Segundo os autos, o soldado é acusado pelo Ministério Público Militar (MPM) de acessar, em janeiro de 2021, sem autorização, o notebook funcional de uma primeiro-tenente do Exército. Após acessar o dispositivo, ele extraiu fotos íntimas da oficial e as repassou a outros militares de seu aquartelamento. Durante a madrugada, ele ainda tentou extrair outras fotos do mesmo notebook, mas não obteve sucesso.
Por suas condutas, o militar responde na Justiça Militar da União pelos crimes de invasão de dispositivo informático, tentativa de invasão de dispositivo informático e divulgação de pornografia. A denúncia foi recebida em outubro do ano passado.
Ao STM, a defesa solicitou que os autos da Ação Penal Militar fossem remetidos à Câmara de Coordenação e Revisão do Ministério Público Militar para revisão adequada quanto ao não oferecimento de proposta do Acordo de Não Persecução Penal ao paciente.
Caso no STM
Ao apreciar o caso, o ministro Artur Vidigal de Oliveira negou provimento ao pedido.
O ministro explicou que o Acordo de Não Persecução Penal – incorporado ao ordenamento jurídico com a inserção do art. 28-A ao Código de Processo Penal comum pela Lei nº 13.964/19 (Pacote Anticrime) – surgiu como um instrumento de política criminal destinado a racionalizar a atuação do Ministério Público, titular da ação, de modo a mitigar a obrigatoriedade da ação penal.

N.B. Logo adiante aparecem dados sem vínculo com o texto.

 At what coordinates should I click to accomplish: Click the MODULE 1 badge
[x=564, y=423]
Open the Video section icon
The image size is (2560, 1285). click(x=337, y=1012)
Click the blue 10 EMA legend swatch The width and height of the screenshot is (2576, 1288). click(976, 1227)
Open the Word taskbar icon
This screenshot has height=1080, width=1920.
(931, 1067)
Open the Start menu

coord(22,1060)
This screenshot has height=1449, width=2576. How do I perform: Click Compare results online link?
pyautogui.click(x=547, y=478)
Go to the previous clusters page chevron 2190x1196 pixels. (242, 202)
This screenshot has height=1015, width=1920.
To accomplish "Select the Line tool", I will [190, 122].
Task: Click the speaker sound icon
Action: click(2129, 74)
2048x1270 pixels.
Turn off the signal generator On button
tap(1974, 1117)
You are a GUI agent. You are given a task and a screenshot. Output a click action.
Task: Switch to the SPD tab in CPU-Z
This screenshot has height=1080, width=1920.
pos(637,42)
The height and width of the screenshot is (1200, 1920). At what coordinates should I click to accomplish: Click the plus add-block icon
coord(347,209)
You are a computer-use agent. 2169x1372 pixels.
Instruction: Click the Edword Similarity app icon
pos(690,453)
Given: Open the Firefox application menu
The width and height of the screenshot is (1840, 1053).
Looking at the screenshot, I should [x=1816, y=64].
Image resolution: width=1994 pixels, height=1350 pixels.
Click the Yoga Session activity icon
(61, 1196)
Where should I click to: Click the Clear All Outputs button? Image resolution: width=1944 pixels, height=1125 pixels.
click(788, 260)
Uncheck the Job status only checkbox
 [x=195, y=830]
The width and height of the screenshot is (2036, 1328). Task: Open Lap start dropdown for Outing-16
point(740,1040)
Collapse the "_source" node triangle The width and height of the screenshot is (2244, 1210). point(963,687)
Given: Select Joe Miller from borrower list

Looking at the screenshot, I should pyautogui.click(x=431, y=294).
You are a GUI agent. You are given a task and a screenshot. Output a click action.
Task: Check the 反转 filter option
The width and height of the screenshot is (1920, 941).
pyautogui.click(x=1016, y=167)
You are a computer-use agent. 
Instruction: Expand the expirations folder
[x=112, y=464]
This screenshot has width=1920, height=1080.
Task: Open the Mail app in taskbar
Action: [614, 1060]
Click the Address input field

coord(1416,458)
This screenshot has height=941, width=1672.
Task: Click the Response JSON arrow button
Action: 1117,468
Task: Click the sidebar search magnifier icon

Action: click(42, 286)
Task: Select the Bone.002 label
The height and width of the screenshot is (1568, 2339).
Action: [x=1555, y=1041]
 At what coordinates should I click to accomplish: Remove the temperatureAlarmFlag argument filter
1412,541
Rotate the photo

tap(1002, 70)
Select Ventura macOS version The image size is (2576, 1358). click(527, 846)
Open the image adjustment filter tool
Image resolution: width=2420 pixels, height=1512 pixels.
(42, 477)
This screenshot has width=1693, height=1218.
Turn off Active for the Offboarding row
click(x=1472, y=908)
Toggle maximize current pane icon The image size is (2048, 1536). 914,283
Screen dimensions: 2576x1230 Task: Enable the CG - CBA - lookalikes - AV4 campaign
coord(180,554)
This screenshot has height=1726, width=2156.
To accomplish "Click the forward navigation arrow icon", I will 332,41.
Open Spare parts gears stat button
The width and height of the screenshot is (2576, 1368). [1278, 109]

Disse também que a finalidade do instituto é evitar que o processo se inicie e, por conseguinte, o desgaste desnecessário do aparato estatal. Tanto é assim que o supracitado dispositivo legal refere-se a “investigado”, e não a réu.
O ministro também afirmou que a consequência do descumprimento ou da não homologação do Acordo de Não Persecução Penal é especificamente a inauguração da fase de oferta e recebimento da denúncia. Mas é evidente que a possibilidade de composição esgota-se na fase anterior ao recebimento da inicial acusatória.
“Dito de outro modo, o referido instituto situa-se na fase pré-processual, mostrando-se incompatível com a instauração da ação penal. Na verdade, o ato do recebimento da denúncia deve ser entendido como o marco limitador para a viabilidade do Acordo de Não Persecução Penal em relação a processos que se iniciaram após a inserção do instituto no ordenamento jurídico pátrio. Uma vez inaugurada a fase processual, há a preclusão da oferta do aludido Acordo.”
Segundo o magistrado, a matéria é preclusa – perda do direito de manifestação no processo, seja do autor, do réu ou de terceiros, por ausência de realização do ato processual no momento oportuno.
“Não há qualquer justificativa para a parte não ter requerido a propositura do Acordo de Não Persecução Penal no momento oportuno, deixando para requerê-lo apenas na sessão designada para qualificação e interrogatório. Ora, se a Ação Penal Militar já se iniciou, estando, inclusive, em fase avançada da instrução probatória, torna-se ilógico pretender a aplicação de um instituto cujo objetivo, repito, é mitigar a obrigatoriedade da ação penal e, assim, evitar que o processo tenha início.”
Constatada a preclusão, o ministro votou por negar provimento ao pedido. Seu voto foi seguido pelos demais ministros do STM, e o soldado permanece réu na Justiça Militar da União.